Delivery and expression of mRNA therapeutics during ex vivo kidney perfusion: A feasibility study in porcine and human donor kidneys

Ischemia–reperfusion injury (IRI) is a major cause of graft dysfunction in donor kidneys. Normothermic machine perfusion (NMP) offers a clinically relevant ex vivo platform for targeted intervention during organ preservation, while minimizing systemic exposure. Here, we investigated lipid nanoparticle (LNP)-mediated mRNA delivery during NMP as a strategy to enable immediate post-transplant therapeutic activity. Porcine and human kidneys were perfused at 37 °C for 6–12 h with an erythrocyte-based perfusate, and LNP-encapsulated mCherry or human erythropoietin (hEPO) mRNA was administered via the renal artery. Intravascular LNP delivery resulted in widespread renal parenchymal uptake of reporter mRNA without evidence of vascular obstruction or histological injury. hEPO protein became detectable in the perfusate approximately 2 h after infusion and continued to increase throughout perfusion, reaching biologically relevant concentrations.
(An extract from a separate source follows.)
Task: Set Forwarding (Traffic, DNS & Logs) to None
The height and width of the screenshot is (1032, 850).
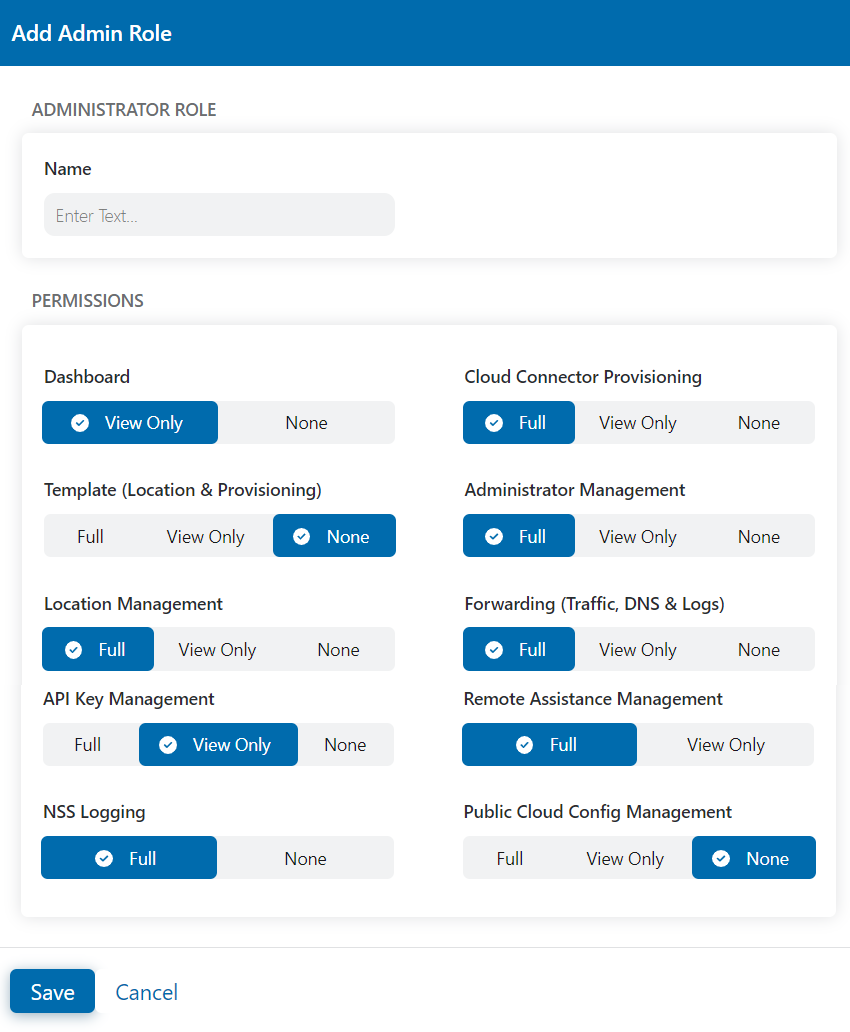Action: coord(758,649)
LNPs incorporating PEG-lipid TPGS (D-α-tocopherol polyethylene glycol 1000 succinate) achieved significantly higher mRNA delivery efficiency than conventional DSPE-PEG2000 formulations. The findings provide a foundation for the use of LNPs and mRNA therapeutics during organ machine perfusion as a platform for precision medicine in the field of kidney transplantation.